Servizio civile

C’è tempo fino alle 14 del 21 ottobre per provare a tuffarsi nell’esperienza del Servizio civile nazionale: un’occasione per impegnarsi con una piccola retribuzione (433,80 euro) in attività di volontariato e servizio sociale realizzando i progetti a questo scopo presentati dagli enti iscritti negli appositi albi.

In totale sono 20.123 i posti disponibili. Le ragazze e i ragazzi tra i 18 e i 28 anni che saranno selezionati svolgeranno il loro servizio prevalentemente in Italia, con 10.019 posti per progetti nazionali e 9.642 per progetti di enti iscritti agli albi regionali. Sono 462 invece i volontari che avranno l’opportunità di svolgere la loro esperienza di servizio civile all’estero.

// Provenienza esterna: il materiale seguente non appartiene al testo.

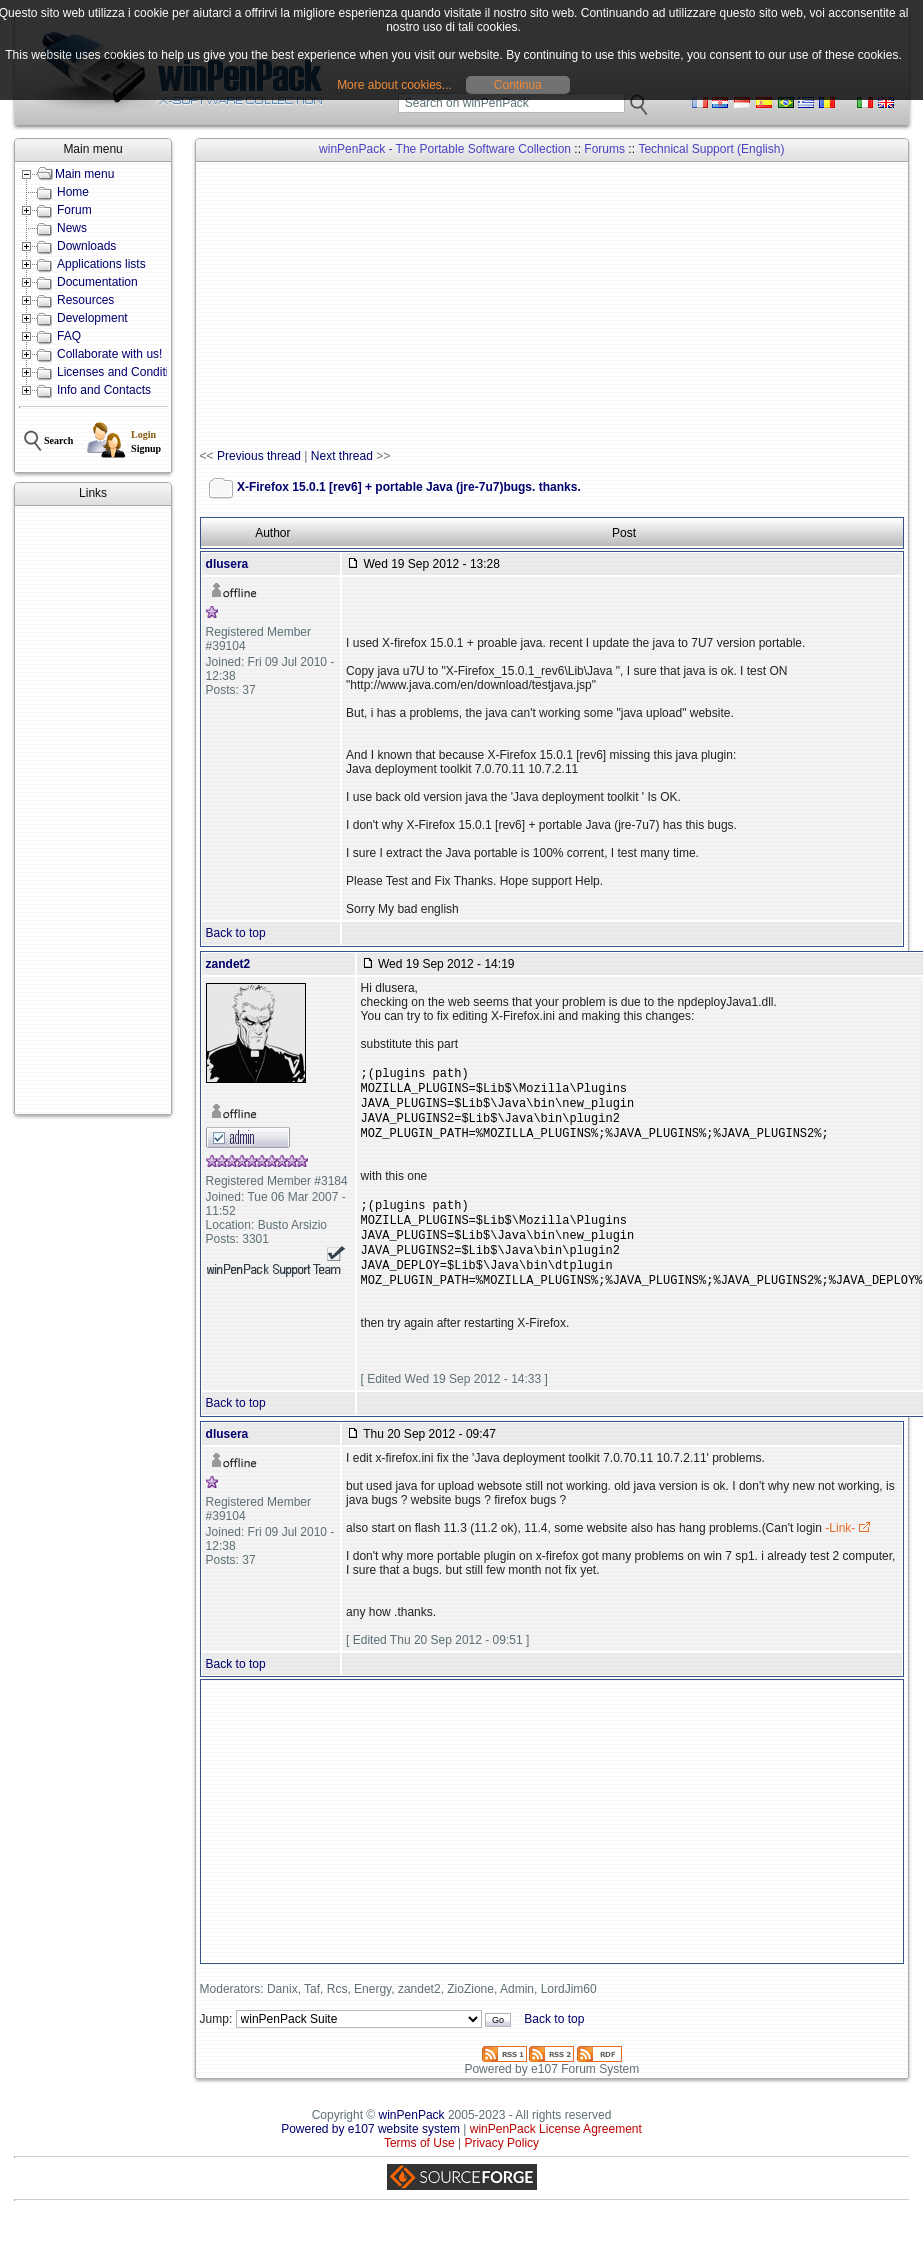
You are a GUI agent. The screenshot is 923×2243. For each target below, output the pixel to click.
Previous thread (259, 456)
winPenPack (412, 2141)
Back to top (236, 933)
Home (73, 192)
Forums (604, 149)
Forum (74, 210)
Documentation (97, 282)
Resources (85, 300)
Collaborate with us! (109, 354)
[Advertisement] (91, 810)
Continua (518, 85)
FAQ (69, 336)
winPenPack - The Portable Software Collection (445, 149)
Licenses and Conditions (122, 372)
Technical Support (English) (711, 149)
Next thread (342, 456)
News (72, 228)
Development (92, 318)
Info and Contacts (104, 390)
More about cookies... (394, 85)
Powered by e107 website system (370, 2155)
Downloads (86, 246)
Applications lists (101, 264)
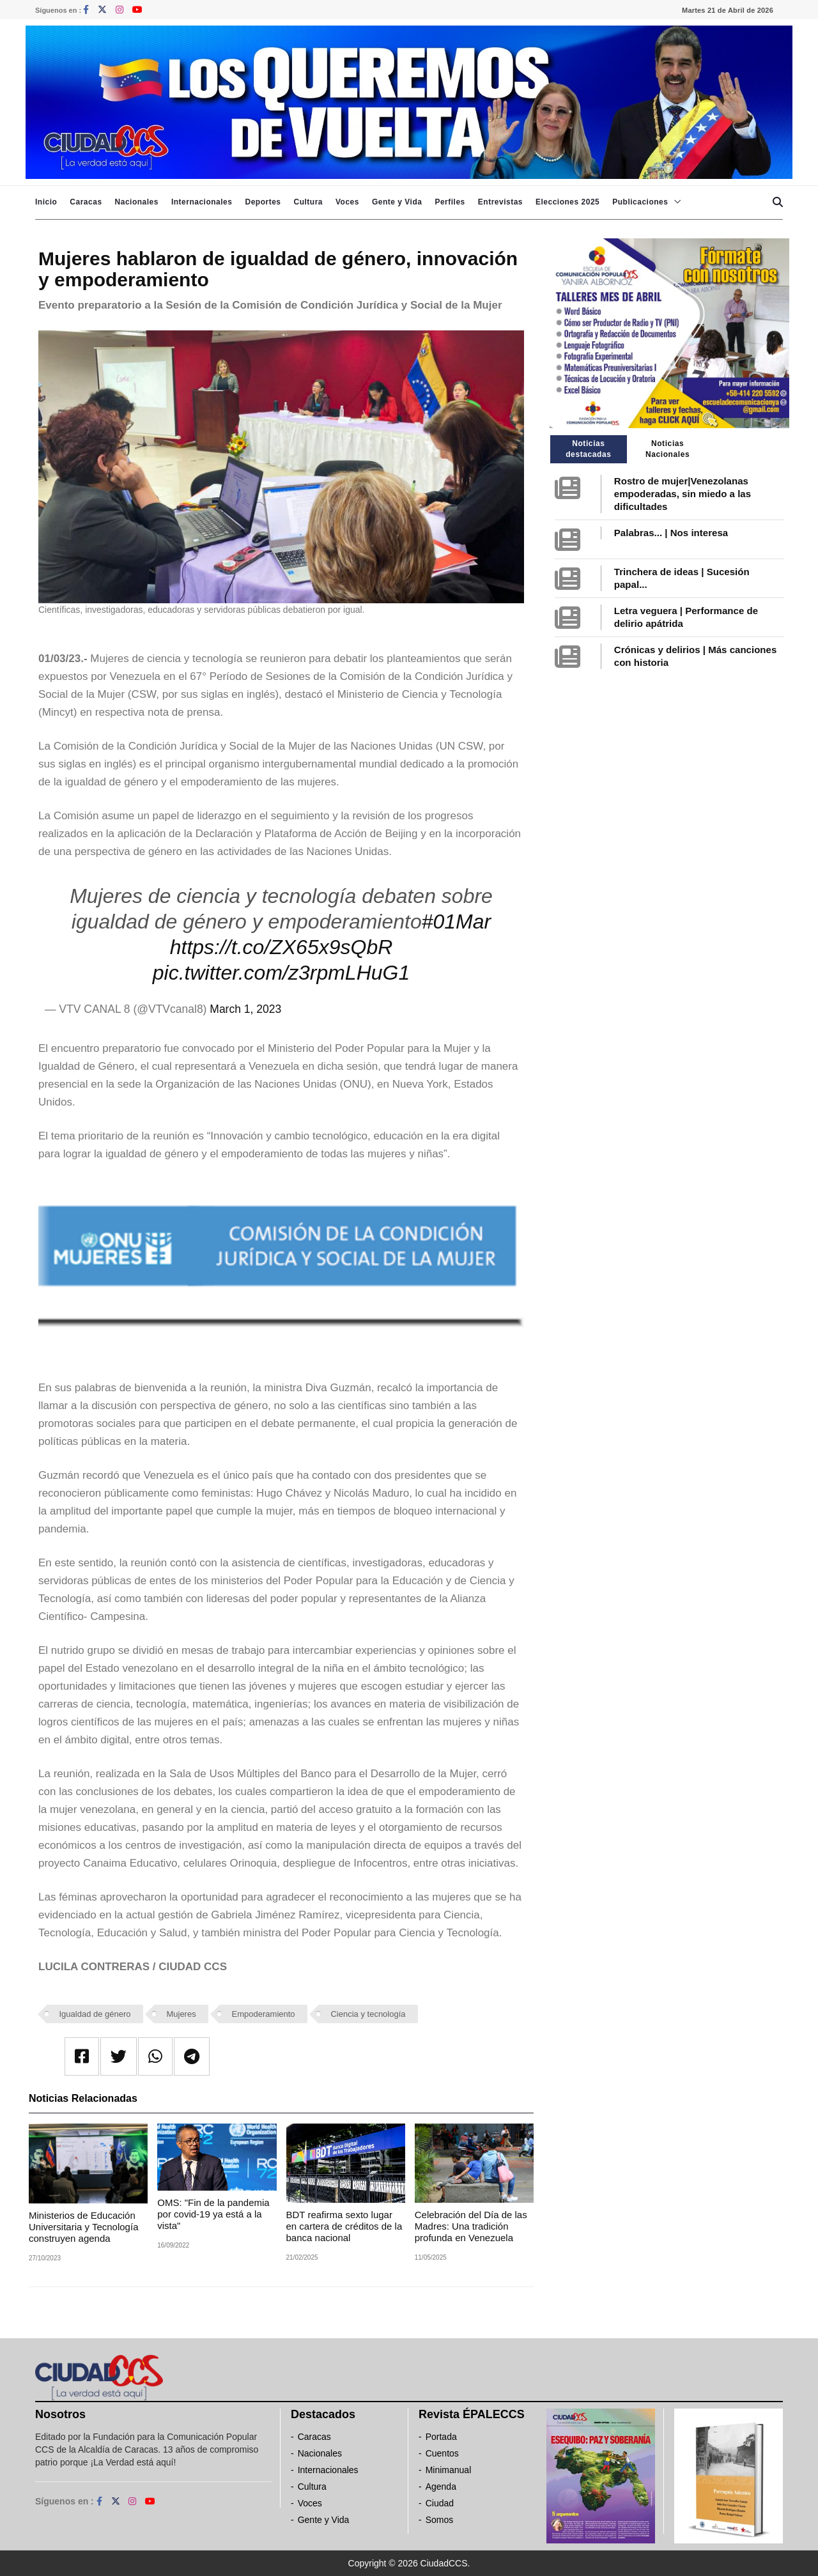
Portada (441, 2437)
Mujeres (181, 2014)
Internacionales (202, 201)
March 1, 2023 (245, 1009)
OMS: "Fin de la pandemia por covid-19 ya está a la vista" (213, 2214)
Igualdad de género (95, 2014)
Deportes (263, 201)
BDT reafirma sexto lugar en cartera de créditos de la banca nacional (344, 2226)
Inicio (46, 201)
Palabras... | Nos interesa (671, 532)
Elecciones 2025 (567, 201)
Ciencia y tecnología (367, 2014)
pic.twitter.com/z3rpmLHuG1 (281, 972)
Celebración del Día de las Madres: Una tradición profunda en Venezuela (471, 2226)
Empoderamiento (263, 2014)
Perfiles (450, 201)
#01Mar (456, 921)
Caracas (86, 201)
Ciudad (440, 2503)
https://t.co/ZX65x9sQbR (281, 947)
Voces (347, 201)
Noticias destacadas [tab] (588, 449)
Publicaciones (640, 201)
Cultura (308, 201)
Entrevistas (500, 201)
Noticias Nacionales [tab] (667, 449)
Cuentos (442, 2453)
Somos (440, 2520)
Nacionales (136, 201)
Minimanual (449, 2470)
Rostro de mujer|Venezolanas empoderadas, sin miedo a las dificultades (682, 493)
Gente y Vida (397, 201)
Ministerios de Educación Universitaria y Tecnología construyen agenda (83, 2227)
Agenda (441, 2486)
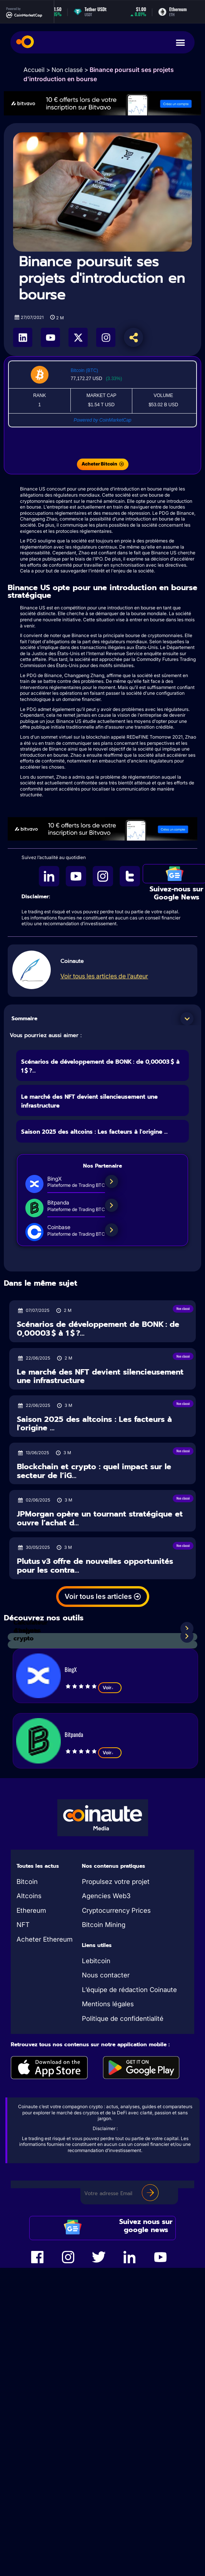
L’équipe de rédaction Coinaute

Assistenza, protezione civile, salvaguardia dell’ambiente e dei beni culturali e artistici, educazione e promozione culturale: sono tanti e diversi i settori in cui è possibile cimentarsi nei 12 mesi di impegno, un modo per svolgere un’attività utile e in alcuni casi un primo passo verso il mondo del lavoro. I dettagli del bando sono disponibili nell’apposta sezione di Universita.it

Quali sonto gli enti presso cui si può svolgere il servizio? Vediamo quelli che reclutano più volontari. Il primo ente in assoluto, anche se con un segno meno rispetto agli anni scorsi, è l’Arci servizio civile seguita da Anpas, Misericordie d’Italia, Confcooperative e Caritas italiana. Seguono l’Unione italiana ciechi e ipovedenti, La Federazione Scs/Cnos Salesiani, Aism, Acli e l’associazione “Un’ala di riserva”.

L’indice di gradimento di questa ormai storica iniziativa di cinvolgimento dei giovani è misurabile guardando al tasso di copertura dei posti banditi, che nel 2010 è stato del 96,2 per cento, con un incremento del 2,45 per cento rispetto all’anno precedente. In più, per ogni posto assegnato, sempre lo scorso anno, c’erano state ben 3,5 domande per un totale di oltre 70 mila aspiranti a svolgere il Servizio civile.

Purtroppo però i posti resi disponibili sono nettamente diminuiti negli ultimi anni: i 170 milioni di euro che finanziano il reclutamento per il Servizio civile nazionale quest’anno rappresentano il 20 per cento in meno dello stanziamento 2009 e il 36 per cento in meno sul 2008. Altro sintomo conseguente al taglio dei fondi è il numero dei partecipanti. Basta un dato: dal picco dei quasi 46 mila del 2006 si è giunti ai poco più di 14 mila partecipanti effettivi del 2010.